**Listed entries:**

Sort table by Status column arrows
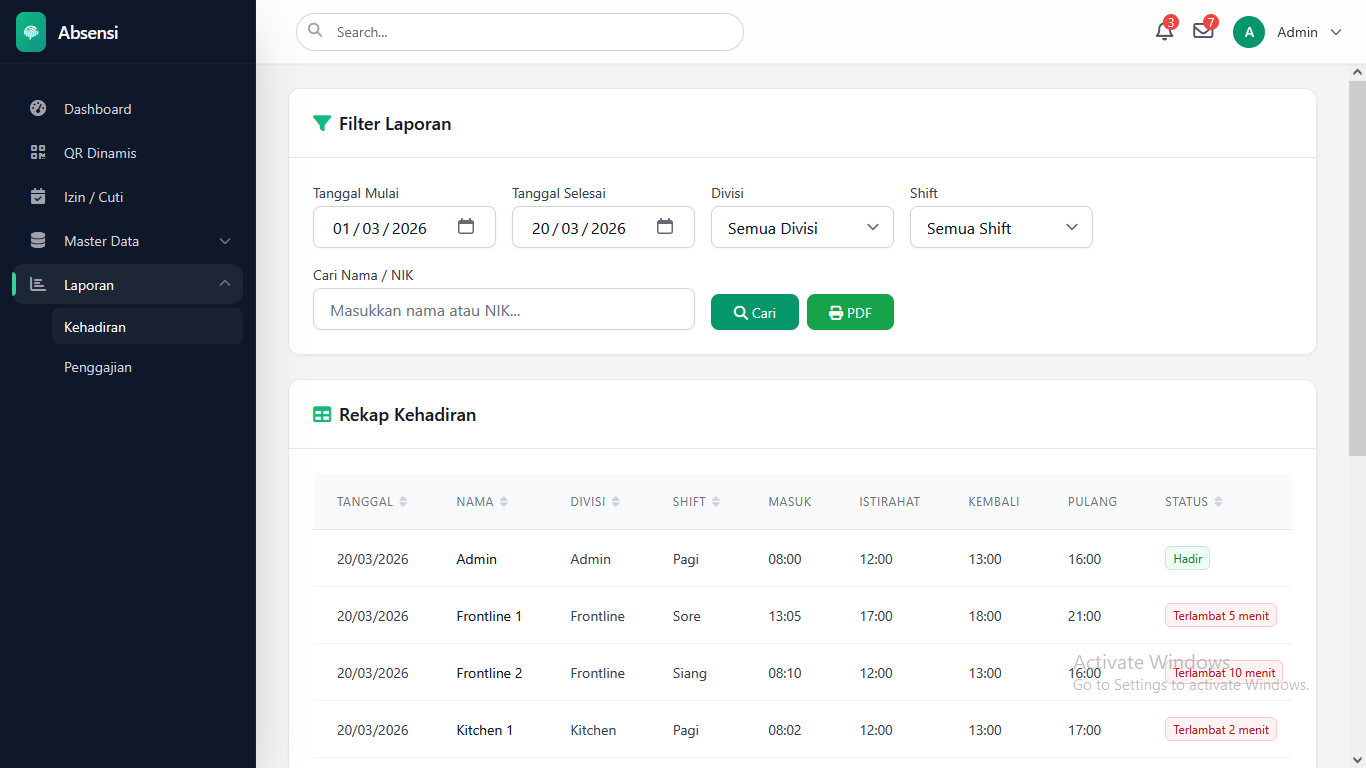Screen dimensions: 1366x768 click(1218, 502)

--

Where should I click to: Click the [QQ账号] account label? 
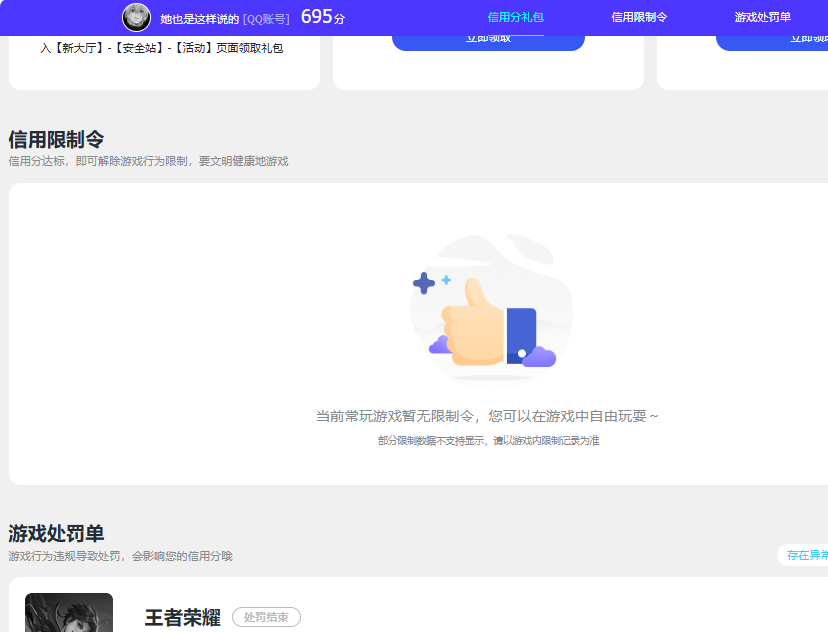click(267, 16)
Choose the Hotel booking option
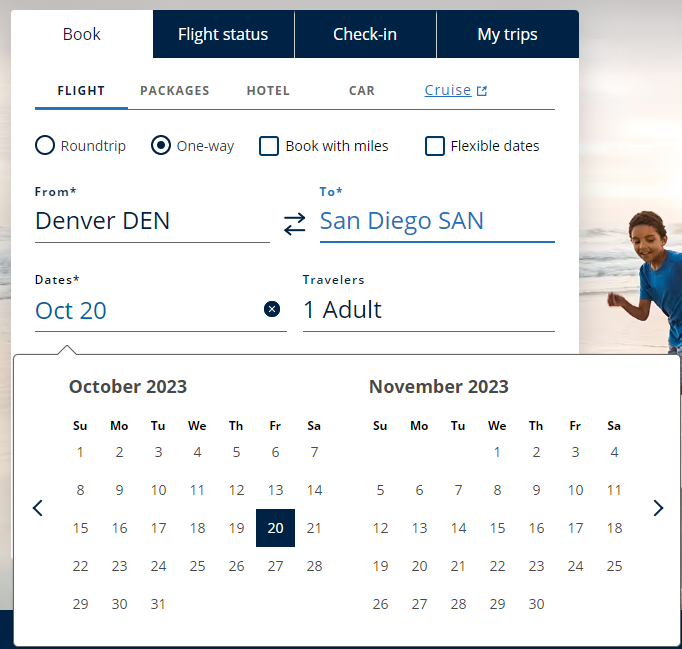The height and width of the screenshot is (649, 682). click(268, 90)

==

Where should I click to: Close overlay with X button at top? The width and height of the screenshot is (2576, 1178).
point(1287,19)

**The task:** Starting at the line with "Where should I click to: Close" and stopping after the line with "point(1287,19)", rewrite those lines with "overlay" changed to "dialog" and nothing else altered.

**The response:**
Where should I click to: Close dialog with X button at top? The width and height of the screenshot is (2576, 1178).
point(1287,19)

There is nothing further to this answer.